Minerva Cardioangiol. 2009 Feb;57(1):95-101.
Typically involving the renal artery ostium or proximal segment of the renal artery, atherosclerosis is the major cause of renal artery stenosis. While commonly without direct clinical consequences, the presence of renal artery atherosclerosis is associated with atherosclerotic disease in other vascular beds and in some subjects may give rise to systemic hypertension, progressive renal dysfunction and/or heart failure.
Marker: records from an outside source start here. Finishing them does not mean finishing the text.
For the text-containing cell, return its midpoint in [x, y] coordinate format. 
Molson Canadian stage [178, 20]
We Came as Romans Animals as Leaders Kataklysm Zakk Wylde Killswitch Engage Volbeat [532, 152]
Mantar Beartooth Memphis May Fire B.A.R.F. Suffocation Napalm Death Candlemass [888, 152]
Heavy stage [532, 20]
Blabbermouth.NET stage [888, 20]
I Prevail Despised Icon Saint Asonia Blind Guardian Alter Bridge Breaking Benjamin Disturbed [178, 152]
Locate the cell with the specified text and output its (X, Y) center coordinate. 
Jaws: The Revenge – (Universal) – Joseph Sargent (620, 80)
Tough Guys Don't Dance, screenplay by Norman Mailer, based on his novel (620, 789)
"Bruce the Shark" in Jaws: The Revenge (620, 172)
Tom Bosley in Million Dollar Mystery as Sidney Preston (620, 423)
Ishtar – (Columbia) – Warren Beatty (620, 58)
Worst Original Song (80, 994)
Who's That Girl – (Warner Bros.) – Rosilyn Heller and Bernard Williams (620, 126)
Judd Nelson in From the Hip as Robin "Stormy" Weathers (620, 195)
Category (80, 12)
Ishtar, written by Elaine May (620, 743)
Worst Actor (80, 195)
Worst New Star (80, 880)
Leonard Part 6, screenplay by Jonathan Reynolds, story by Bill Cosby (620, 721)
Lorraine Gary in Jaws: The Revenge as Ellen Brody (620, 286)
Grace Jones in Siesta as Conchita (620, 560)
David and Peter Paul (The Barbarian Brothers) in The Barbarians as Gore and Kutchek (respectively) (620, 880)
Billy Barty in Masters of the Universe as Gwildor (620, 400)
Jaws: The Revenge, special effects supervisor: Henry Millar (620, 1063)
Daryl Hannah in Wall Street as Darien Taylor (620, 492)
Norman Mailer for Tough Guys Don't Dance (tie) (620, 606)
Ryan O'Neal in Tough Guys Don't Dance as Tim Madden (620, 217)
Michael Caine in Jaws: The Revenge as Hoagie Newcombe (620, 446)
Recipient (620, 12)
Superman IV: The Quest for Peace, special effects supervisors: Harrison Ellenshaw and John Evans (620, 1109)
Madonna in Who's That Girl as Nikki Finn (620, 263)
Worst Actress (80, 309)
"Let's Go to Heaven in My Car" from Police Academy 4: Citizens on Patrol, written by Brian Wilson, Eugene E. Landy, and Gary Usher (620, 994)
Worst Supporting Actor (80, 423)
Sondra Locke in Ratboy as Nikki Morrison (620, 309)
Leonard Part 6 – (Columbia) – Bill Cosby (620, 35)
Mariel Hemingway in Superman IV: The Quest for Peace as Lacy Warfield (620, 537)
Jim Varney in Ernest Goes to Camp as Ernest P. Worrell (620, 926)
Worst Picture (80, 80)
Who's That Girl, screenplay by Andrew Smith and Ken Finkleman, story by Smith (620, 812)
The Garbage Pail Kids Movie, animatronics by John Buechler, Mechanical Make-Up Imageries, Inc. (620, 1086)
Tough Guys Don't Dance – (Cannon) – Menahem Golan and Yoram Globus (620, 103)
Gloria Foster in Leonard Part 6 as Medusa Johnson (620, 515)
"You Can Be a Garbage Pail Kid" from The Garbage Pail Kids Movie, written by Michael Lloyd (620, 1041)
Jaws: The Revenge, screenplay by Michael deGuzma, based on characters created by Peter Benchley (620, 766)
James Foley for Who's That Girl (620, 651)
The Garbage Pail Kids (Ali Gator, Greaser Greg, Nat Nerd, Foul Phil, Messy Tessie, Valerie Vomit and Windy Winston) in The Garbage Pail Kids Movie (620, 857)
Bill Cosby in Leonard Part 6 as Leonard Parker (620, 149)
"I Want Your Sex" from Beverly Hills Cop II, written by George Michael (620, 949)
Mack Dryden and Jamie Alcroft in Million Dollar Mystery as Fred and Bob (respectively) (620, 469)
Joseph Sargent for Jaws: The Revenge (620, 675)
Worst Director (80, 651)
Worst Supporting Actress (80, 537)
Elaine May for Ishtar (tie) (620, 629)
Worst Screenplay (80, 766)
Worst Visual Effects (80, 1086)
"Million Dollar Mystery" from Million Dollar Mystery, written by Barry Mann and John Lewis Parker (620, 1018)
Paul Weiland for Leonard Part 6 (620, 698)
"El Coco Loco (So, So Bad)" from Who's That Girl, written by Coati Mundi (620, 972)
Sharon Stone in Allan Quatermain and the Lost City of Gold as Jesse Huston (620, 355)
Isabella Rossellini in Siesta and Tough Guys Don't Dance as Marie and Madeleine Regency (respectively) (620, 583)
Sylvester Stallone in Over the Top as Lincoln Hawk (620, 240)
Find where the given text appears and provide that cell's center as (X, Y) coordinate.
Aggressive blood pressure control, atherosclerotic risk factor modification and use of anti-platelet therapy are indicated once diagnosed. The role for concomitant renal artery revascularization remains unclear and the decision should be individualized depending on patient preferences, co-morbidities, institutional expertise, and carefully weighed risks and benefits. Ongoing trials including CORAL and ASTRAL will hopefully provide critical evidence for or against this additive invasive strategy.
动脉粥样硬化通常累及肾动脉开口或肾动脉近端,是肾动脉狭窄的主要原因。虽然通常无直接临床后果,但肾动脉粥样硬化的存在与其他血管床的动脉粥样硬化疾病相关,在某些患者中可能导致系统性高血压、进行性肾功能不全和/或心力衰竭。一旦确诊,应积极控制血压、改善动脉粥样硬化危险因素并使用抗血小板治疗。肾动脉血运重建的作用仍不明确,应根据患者偏好、合并症、机构专业知识以及仔细权衡的风险和益处进行个体化决策。包括CORAL和ASTRAL在内的正在进行的试验有望为这种附加的侵入性策略提供支持或反对的关键证据。